> [Problem statement] Please copy every line from the following entries in which the word "height" appears.

=======

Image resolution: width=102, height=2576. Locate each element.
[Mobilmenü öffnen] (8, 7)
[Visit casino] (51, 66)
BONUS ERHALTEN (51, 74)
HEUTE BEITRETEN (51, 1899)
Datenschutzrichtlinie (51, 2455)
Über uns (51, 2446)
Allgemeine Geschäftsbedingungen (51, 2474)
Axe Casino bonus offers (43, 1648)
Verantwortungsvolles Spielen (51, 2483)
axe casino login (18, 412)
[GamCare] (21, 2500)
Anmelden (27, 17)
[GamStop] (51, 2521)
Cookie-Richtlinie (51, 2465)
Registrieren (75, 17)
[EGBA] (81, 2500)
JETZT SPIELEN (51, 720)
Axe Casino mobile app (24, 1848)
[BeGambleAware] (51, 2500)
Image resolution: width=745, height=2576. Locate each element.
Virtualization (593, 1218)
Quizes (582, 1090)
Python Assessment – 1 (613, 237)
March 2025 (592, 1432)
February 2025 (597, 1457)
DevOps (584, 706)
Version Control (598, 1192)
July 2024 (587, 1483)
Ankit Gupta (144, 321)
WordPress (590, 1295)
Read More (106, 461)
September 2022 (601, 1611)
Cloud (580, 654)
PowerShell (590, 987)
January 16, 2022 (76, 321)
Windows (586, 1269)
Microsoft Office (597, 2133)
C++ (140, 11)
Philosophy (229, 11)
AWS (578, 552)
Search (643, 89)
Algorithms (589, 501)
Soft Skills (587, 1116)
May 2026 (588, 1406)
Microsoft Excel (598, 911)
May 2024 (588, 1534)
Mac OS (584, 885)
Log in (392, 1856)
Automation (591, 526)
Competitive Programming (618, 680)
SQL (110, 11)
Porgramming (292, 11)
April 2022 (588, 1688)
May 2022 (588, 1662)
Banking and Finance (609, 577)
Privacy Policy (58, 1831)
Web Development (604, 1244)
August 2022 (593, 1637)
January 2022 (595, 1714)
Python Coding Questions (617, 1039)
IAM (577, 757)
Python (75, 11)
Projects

=======

> [Task answer]
Image resolution: width=102, height=2576. Locate each element.
Image resolution: width=745, height=2576. Locate each element.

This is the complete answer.